Innovating the Social Sciences with Cutting-Edge Data Science

Personally, I identify as a striving intellectual whose main interests lie undoubtedly in the Social Sciences. I have been thoroughly inspired and driven by the likes of Adam Grant, Jonathan Haidt, and many others; amazed by the research methods and literature available and applied in the modern world; and driven by the potential enjoyment of projects such as, say, analyzing the best economic system to develop for a particular area considering its demographic composition, geographic location, current economic policies, etc.

Thus, hypothesizing about how the power of modern, cutting-edge Data Science tools can be applied on the vast amounts of well-researched and, thankfully, highly available social science data; I decided to take on a new project.

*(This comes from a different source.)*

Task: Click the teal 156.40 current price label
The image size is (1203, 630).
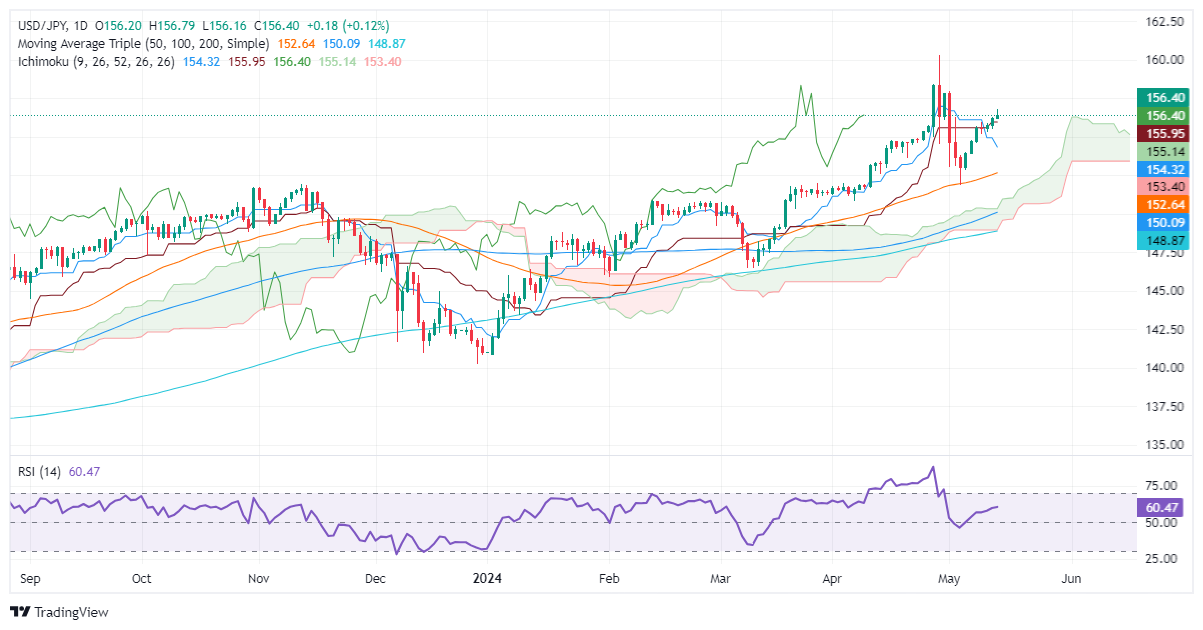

This would be another full-scale investigation into a topic which would not only be a great exhibition for my professional portfolio, but also a good display of my more intermediate- to advanced-level Data Science skills as well as an eye-opening and entertaining read for my viewers.

And, in this work, I decided to integrate more of Generative AI tools into my skill set as well. In the modern era, it is almost a necessity to be well-versed in the revolutionary technology and its tools such as ChatGPT - hence, this would also serve as a biennale of my ability to efficiently utilize Generative AI tools along with core Data Science skills.


Let's Get To It

Before we proceed to the work itself, it should be made clear that this project is more focused on the exploratory side and on authentically having fun and truly "connecting" with the data through applying the higher-level techniques in Data Science.

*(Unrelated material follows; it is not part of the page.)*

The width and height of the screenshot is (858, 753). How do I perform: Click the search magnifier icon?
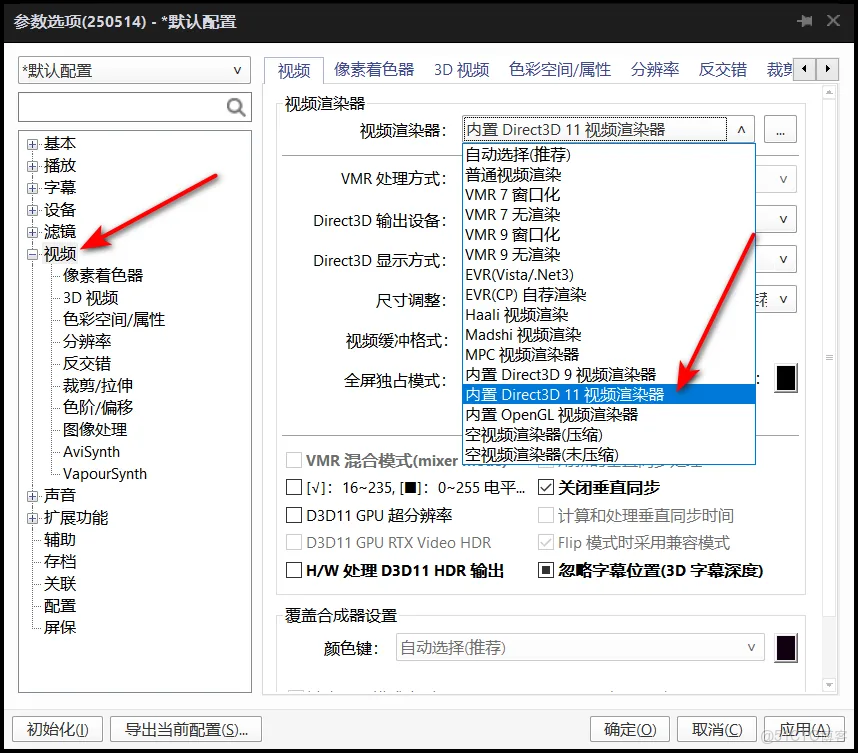(x=235, y=106)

The insights gleaned were more of a secondary-yet-important consequence - the main focus of the readers should be on the process - unearthing and comprehending the surprising patterns across the data - and not as much on the result.

Additionally, unlike my other projects, this one does not utilize the Google Six-Stage approach to Data Analytics; it is oriented around two main "phases" within which there are subcategories of concentrated styles of work done.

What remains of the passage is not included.